▶ **Given text**
......
Keywords: Nephrotic syndrome, hypercholesterolemia, PCSK9, cholesterol, triglycerides, proteinuria
Introduction
Nephrotic syndrome (NS) is one of the most common clinical syndromes in terms of glomerular diseases. It is defined by proteinuria >3.5 g/day and serum albumin <3.0 g/dL [1]. Hypercholesterolemia and hypertriglyceridemia are seen in 90% and 78% of NS cases, respectively, with a combined prevalence of 74% in the nephrotic population [2,3]. The mechanisms underlying hypercholesterolemia in NS patients involve abnormalities in apolipoprotein synthesis, and lower fractional catabolic rate of low-density lipoprotein cholesterol (LDL-C) due to reduction in low-density lipoprotein receptor (LDL-R) levels [2,4,5]. Available data suggest that the latter mechanism is more important [3,6]. Persistent hypercholesterolemia may accelerate glomerulosclerosis through a variety of mechanisms [7,8] and predispose patients to atherosclerotic cardiovascular (CV) disease [9,10]. Lowering LDL-C using statins and/or ezetimibe represents the gold standard of lipid-lowering therapy, with a great body of evidence from several large clinical trials. Although statins have the abovementioned advantages, in some patients using the maximum tolerated dose of statins, plasma cholesterol still does not meet relevant standards.
Proprotein convertase subtilisin/kexin type 9 (PCSK9) is a member of the serine protease superfamily and is a major post-transcriptional regulator of LDL-R degradation [11–14]. Recently, PCSK9 was shown to be overexpressed by liver cells in an NS model [11]. Therefore, PCSK9 may play a critical role in LDL-C metabolism in patients with NS [15].
In this study, 116 patients with newly diagnosed primary NS (PNS) were enrolled, and differences in plasma PCSK9 levels between PNS patients and a healthy control group were evaluated. Correlations between PCSK9 and traditional blood lipid indicators were also investigated.
Materials and methods
Patients
Patients who were diagnosed with PNS in the Department of Nephrology, Second Affiliated Hospital of Soochow University, China, between June 2015 and December 2018 were enrolled in the study. Inclusion criteria were patients diagnosed with PNS based on clinical manifestations and laboratory tests. The exclusion criteria were as follows: (1) patients with secondary NS; (2) patients with diabetes mellitus, hepatitis, or liver cirrhosis; (3) patients with a body mass index (BMI) ≥28 kg/m2; (4) patients receiving lipid-lowering drugs for long-term treatment; and (5) patients undergoing steroid therapy and (or) immunosuppressive therapy. In total, 116 patients with newly diagnosed PNS were recruited. In addition, 30 healthy age- and sex-matched individuals were selected as a control group. Two milliliters of fasting plasma samples from the enrolled patients was collected in the morning on the day of renal biopsy.
......
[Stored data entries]
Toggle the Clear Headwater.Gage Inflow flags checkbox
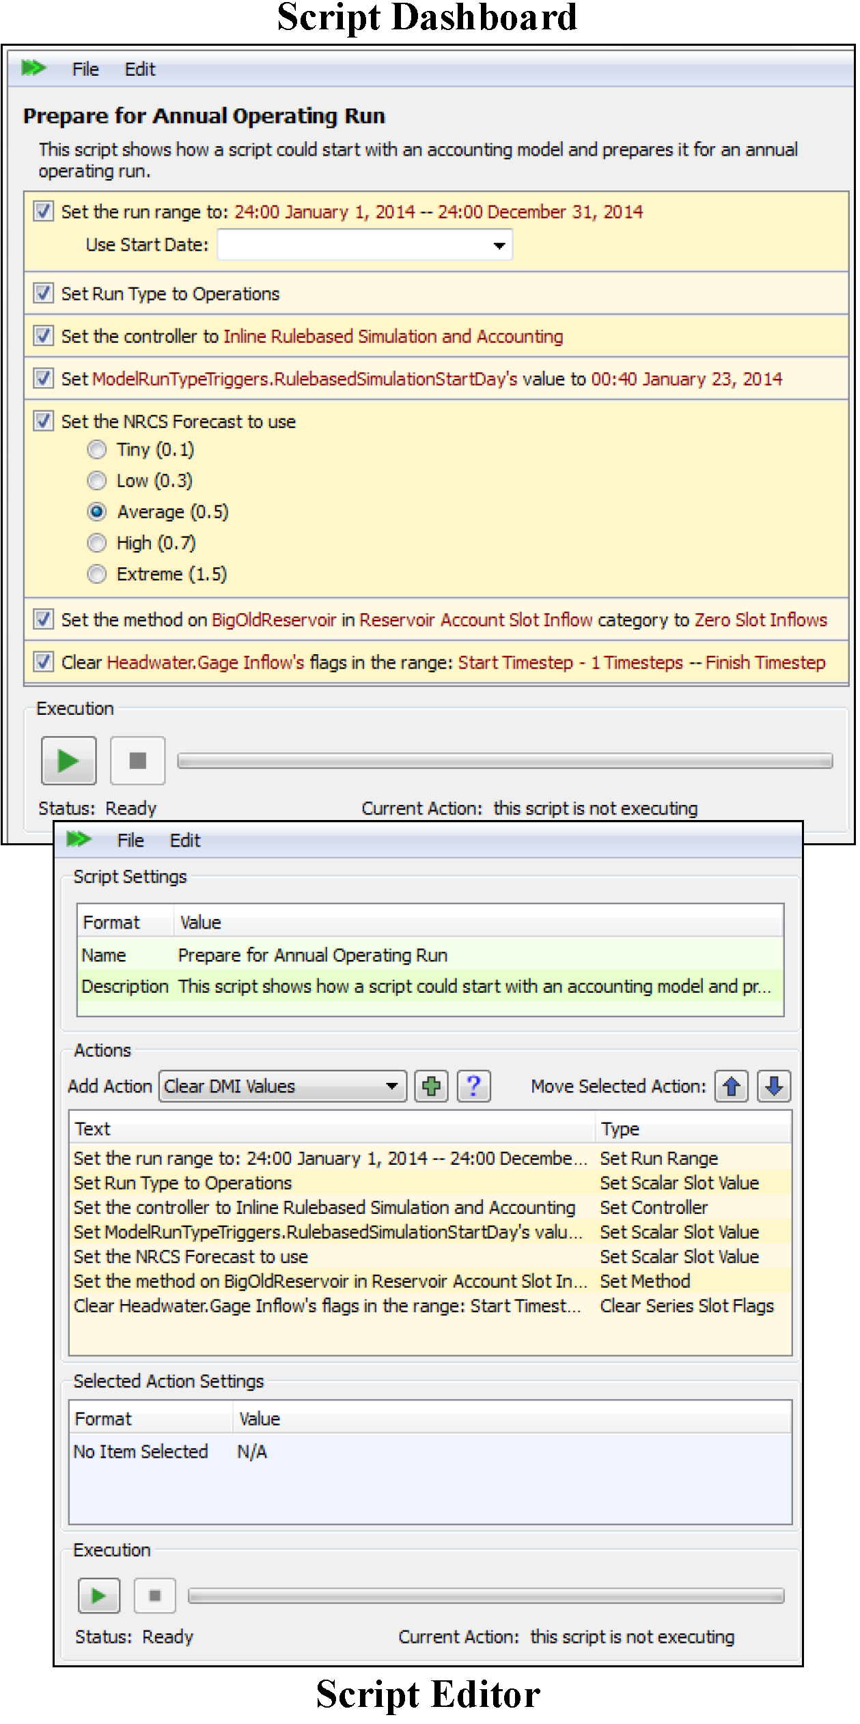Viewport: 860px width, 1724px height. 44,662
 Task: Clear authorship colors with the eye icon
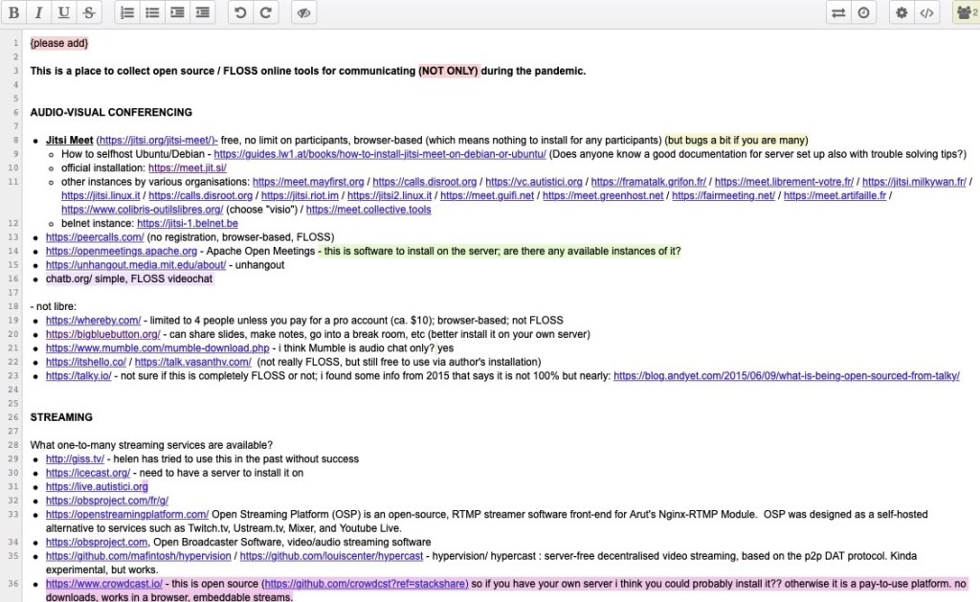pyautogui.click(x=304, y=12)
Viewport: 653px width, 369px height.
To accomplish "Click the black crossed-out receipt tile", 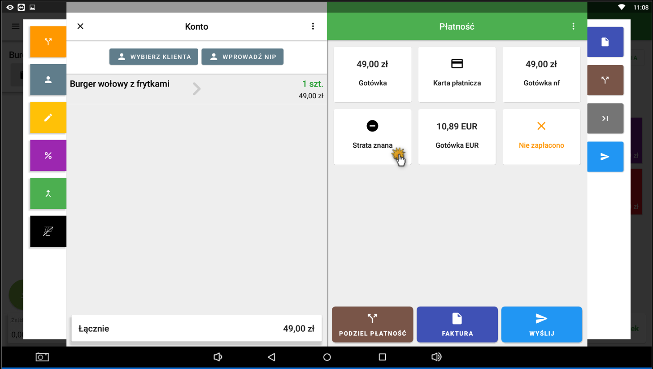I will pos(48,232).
......
▶ **Exercises**
• 1. How many healthy individuals made up the control group in the nephrotic syndrome text?
• 2. Rewrite part of the nephrotic syndrome text, starting at the words "Proprotein convertase subtilisin/kexin" and stopping after "were also investigated.", with "investigated" replaced by "examined".
• 3. Continue the nephrotic syndrome text from where it stops.
These items are separate material from the nephrotic syndrome text.

▶ **Answers to the tasks**
• 1. Thirty age- and sex-matched healthy individuals.

• 2.
Proprotein convertase subtilisin/kexin type 9 (PCSK9) is a member of the serine protease superfamily and is a major post-transcriptional regulator of LDL-R degradation [11–14]. Recently, PCSK9 was shown to be overexpressed by liver cells in an NS model [11]. Therefore, PCSK9 may play a critical role in LDL-C metabolism in patients with NS [15].
In this study, 116 patients with newly diagnosed primary NS (PNS) were enrolled, and differences in plasma PCSK9 levels between PNS patients and a healthy control group were evaluated. Correlations between PCSK9 and traditional blood lipid indicators were also examined.

• 3.
Clinical data collection
Demographic, clinical, and laboratory data of the NS patients were collected and recorded, including age, gender, total cholesterol (TC), triglycerides (TG), LDL-C, very low-density lipoprotein cholesterol (VLDL-C), high-density lipoprotein cholesterol (HDL-C), 24 h urine protein, plasma albumin (ALB), creatinine (Cr), blood urea nitrogen (BUN), estimated glomerular filtration rate (eGFR), alanine aminotransferase (ALT), aspartate aminotransferase (AST), hemoglobin (HGB), blood glucose, and uric acid (UA). All laboratory tests were performed at the Laboratory of the Second Affiliated Hospital of Soochow University. We used the Chronic Kidney Disease Epidemiology Collaboration (CKD-EPI) creatinine equation to estimate the GFR of the enrolled subjects [16].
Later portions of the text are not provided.